*TAREA ASIGNADA 1:* Reproduce al pie de la letra el fragmento del texto sobre Soto y la conquista americana que empieza en "Pues bien; en" y termina en "terminado en 1560.".

*DOCUMENTO FUENTE:*
Muy destacable fue la participación de Soto en las polémicas sobre los títulos legítimos de la conquista americana. En 1542 fueron promulgadas en Barcelona las Nuevas Leyes de Indias, que fueron resistidas e impugnadas por los españoles trasplantados a América. Recogiendo el descontento general, Juan Ginés de Sepúlveda, cronista del emperador, compuso un opúsculo, titulado Democrates secundus, donde sostenía que es justo someter por las armas, si no se puede de otro modo, a quienes son esclavos por naturaleza, pues —como habían enseñado los más célebres filósofos de la antigüedad— es justo hacerles la guerra si se resisten a aceptar pacíficamente el dominio de los hombres libres. Sepúlveda apuntaba a las conocidas tesis de Aristóteles sobre la esclavitud. Así mismo, Sepúlveda consideraba títulos legítimos de conquista los que Vitoria había declarado ilegítimos.

En 1547, Bartolomé de las Casas, ya obispo de Chiapas, había regresado de América, y rebatió con empeño las tesis de Sepúlveda. Para terciar en el asunto, fueron convocadas dos juntas en Valladolid: una en agosto y septiembre de 1550, y otra por abril o mayo de 1551. En ellas intervino Soto, que ya había tratado el tema en 1534, en su relección De dominio. (Nótese que esta relección de Soto había precedido en cinco años a la dos de Vitoria sobre el mismo tema). Allí, descartando el dominio universal del emperador sobre todo el orbe e, incluso, el derecho pontificio a donar esas tierras como pretexto de evangelización69, señalaba que había algunos títulos para justificar la ocupación de las tierras americanas, como, por ejemplo, el derecho a predicar el evangelio y el derecho a defenderse de quienes impidiesen esa predicación. Estimaba, no obstante, que el evangelio nunca había de imponerse por la fuerza.

Pues bien; en la primera junta o congregación, de 1550, Soto recibió el encargo de sistematizar las opiniones de los dos contrincantes (Sepúlveda y Las Casas), para facilitar el dictamen de los reunidos, lo cual hizo con gran brillantez, demostrando que estaba al corriente del asunto. La síntesis se halla en un interesante opúsculo titulado Sumario. En la segunda junta, de 1551, también estuvo Soto, y en ella se determinó que en adelante cesasen las guerras de conquista, por ser injustas.

¿Cuál era la opinión de Soto sobre tema tan embrollado? Beltrán de Heredia ha resumido la doctrina sotiana en tres tesis, espigando en las cuatro ocasiones en que el maestro salmantino abordó la cuestión, entre 1534, fecha de su relección De dominio, y su comentario al IV libro de las Sentencias, terminado en 1560.

Primero: no se puede imponer el bautismo con violencia, porque ello sería hacer injuria a la misma fe (contra la tesis de Duns Escoto y a favor de la tesis de Aquino).

Segundo: tampoco es lícito subyugar a los infieles por las armas, para poderles predicar y lograr así que abracen espontáneamente el bautismo.

*DATOS PROPORCIONADOS:*
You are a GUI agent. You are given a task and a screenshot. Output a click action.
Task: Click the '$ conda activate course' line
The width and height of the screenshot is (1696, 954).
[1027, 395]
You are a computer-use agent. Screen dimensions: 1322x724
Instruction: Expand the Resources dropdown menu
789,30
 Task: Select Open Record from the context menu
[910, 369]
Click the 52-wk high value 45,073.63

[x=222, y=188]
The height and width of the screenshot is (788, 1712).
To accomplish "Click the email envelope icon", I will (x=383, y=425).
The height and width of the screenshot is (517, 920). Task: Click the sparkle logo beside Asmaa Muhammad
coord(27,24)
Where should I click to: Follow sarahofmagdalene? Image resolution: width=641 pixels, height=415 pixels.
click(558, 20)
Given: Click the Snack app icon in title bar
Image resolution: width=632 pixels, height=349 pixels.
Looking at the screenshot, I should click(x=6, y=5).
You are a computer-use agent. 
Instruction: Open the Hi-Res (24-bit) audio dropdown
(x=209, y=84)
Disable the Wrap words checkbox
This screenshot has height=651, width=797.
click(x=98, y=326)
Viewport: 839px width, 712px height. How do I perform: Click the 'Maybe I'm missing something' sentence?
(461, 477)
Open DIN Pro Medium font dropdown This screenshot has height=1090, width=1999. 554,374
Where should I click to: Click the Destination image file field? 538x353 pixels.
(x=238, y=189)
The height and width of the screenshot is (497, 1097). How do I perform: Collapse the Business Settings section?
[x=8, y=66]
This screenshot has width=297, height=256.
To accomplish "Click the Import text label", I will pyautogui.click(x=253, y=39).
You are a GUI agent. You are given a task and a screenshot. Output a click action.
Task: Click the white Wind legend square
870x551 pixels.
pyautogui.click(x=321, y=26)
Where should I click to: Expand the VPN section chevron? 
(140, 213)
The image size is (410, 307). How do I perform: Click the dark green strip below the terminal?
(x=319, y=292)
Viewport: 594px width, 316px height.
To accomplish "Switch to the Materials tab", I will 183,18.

*TAREA ASIGNADA 2:* Duplica sin ningún cambio las líneas del listado, empezando en la línea que contiene "Where should I click to: Expand" y terminando al final del listado, con ambos extremos incluidos.

*SOLUCIÓN COMPLETA 1:*
Pues bien; en la primera junta o congregación, de 1550, Soto recibió el encargo de sistematizar las opiniones de los dos contrincantes (Sepúlveda y Las Casas), para facilitar el dictamen de los reunidos, lo cual hizo con gran brillantez, demostrando que estaba al corriente del asunto. La síntesis se halla en un interesante opúsculo titulado Sumario. En la segunda junta, de 1551, también estuvo Soto, y en ella se determinó que en adelante cesasen las guerras de conquista, por ser injustas.

¿Cuál era la opinión de Soto sobre tema tan embrollado? Beltrán de Heredia ha resumido la doctrina sotiana en tres tesis, espigando en las cuatro ocasiones en que el maestro salmantino abordó la cuestión, entre 1534, fecha de su relección De dominio, y su comentario al IV libro de las Sentencias, terminado en 1560.

*SOLUCIÓN COMPLETA 2:*
Where should I click to: Expand the VPN section chevron? 
(140, 213)
The image size is (410, 307). How do I perform: Click the dark green strip below the terminal?
(x=319, y=292)
Viewport: 594px width, 316px height.
To accomplish "Switch to the Materials tab", I will 183,18.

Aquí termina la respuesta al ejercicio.